The answer is a number and nothing else: the count of lines in these entries containing the word "Enhancing".

-------------------------

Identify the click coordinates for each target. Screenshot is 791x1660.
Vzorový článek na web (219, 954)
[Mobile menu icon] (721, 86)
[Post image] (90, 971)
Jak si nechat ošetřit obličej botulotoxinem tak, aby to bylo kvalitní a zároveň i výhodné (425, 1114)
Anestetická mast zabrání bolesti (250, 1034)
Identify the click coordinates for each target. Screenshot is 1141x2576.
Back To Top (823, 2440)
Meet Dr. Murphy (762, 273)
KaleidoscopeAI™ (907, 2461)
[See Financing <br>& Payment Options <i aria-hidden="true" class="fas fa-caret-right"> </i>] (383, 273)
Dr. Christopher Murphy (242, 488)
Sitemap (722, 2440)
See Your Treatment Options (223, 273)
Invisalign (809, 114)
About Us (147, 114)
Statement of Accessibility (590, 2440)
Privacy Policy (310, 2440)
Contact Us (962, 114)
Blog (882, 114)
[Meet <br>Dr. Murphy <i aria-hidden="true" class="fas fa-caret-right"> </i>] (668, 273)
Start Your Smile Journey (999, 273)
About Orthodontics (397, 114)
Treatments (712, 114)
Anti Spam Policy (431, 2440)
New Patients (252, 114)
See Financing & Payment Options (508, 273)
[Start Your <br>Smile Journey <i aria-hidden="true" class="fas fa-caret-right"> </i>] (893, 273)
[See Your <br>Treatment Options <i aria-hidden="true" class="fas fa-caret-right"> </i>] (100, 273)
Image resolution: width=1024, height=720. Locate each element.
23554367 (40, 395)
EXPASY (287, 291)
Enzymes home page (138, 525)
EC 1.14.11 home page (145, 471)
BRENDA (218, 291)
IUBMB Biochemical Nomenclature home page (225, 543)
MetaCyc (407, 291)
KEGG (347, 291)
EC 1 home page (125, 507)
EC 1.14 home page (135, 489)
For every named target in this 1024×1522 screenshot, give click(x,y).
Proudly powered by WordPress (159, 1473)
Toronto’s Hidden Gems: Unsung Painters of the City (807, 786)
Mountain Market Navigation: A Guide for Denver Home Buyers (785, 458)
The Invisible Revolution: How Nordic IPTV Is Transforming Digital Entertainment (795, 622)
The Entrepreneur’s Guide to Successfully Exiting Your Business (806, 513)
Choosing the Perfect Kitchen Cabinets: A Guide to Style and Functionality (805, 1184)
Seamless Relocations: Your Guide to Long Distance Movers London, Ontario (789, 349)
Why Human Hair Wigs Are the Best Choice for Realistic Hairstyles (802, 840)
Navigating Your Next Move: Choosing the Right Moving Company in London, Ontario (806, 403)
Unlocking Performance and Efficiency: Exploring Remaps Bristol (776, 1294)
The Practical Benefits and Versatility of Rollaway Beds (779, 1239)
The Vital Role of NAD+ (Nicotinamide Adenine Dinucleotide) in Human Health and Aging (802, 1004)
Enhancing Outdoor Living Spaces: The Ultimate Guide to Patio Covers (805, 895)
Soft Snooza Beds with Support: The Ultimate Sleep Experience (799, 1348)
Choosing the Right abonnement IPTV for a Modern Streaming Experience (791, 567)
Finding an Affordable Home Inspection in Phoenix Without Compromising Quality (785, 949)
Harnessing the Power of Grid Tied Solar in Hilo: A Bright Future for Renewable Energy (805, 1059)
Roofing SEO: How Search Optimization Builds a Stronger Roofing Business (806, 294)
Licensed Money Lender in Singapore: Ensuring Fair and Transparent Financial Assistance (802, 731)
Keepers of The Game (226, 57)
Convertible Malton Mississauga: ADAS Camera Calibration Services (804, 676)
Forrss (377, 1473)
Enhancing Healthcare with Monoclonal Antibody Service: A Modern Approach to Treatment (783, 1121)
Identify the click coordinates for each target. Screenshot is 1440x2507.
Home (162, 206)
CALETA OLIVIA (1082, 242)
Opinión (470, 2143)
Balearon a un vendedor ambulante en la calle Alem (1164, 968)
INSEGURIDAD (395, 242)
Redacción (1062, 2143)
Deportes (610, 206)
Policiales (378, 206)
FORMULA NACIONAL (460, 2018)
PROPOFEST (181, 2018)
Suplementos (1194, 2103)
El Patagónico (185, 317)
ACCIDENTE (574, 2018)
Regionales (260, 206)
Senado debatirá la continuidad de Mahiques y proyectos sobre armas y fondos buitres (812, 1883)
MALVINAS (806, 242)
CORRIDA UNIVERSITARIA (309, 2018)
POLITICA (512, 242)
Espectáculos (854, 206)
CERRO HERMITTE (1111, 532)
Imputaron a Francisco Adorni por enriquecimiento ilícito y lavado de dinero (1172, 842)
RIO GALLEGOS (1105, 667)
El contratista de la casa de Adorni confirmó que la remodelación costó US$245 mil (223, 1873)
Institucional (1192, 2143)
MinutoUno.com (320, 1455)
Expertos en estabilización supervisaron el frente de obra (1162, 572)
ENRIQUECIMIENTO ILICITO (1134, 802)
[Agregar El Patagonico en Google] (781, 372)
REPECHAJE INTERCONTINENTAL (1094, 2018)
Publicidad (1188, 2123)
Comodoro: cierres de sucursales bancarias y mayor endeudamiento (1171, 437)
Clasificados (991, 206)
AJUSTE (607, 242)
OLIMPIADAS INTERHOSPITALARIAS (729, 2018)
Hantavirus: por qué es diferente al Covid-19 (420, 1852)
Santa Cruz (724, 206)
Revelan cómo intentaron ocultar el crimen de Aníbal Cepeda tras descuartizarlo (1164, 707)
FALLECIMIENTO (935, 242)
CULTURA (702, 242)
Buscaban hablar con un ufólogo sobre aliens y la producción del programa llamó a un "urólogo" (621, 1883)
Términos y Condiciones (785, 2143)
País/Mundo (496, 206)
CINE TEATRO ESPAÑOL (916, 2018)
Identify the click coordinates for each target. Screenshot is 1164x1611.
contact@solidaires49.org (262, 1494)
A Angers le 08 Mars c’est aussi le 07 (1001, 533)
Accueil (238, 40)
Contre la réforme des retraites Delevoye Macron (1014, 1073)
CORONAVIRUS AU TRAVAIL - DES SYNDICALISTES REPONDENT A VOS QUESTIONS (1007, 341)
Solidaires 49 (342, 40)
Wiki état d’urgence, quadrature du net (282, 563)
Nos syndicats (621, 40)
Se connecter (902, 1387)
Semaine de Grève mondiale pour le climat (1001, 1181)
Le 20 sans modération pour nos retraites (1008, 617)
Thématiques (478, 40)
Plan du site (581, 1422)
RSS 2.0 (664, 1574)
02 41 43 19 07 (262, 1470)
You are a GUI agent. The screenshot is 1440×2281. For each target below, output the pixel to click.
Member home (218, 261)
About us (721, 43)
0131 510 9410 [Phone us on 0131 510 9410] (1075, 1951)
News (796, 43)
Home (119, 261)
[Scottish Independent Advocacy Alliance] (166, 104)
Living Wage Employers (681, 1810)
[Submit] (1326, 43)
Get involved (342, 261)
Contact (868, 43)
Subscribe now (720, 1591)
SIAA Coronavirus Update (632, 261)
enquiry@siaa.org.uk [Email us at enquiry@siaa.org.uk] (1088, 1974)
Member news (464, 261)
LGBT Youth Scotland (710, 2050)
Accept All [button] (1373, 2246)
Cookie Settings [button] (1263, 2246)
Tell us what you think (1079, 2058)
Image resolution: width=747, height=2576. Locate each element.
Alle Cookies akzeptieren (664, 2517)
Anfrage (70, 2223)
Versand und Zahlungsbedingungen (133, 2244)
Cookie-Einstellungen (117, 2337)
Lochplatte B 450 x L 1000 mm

-------------------------

▶ _Answer box_: 2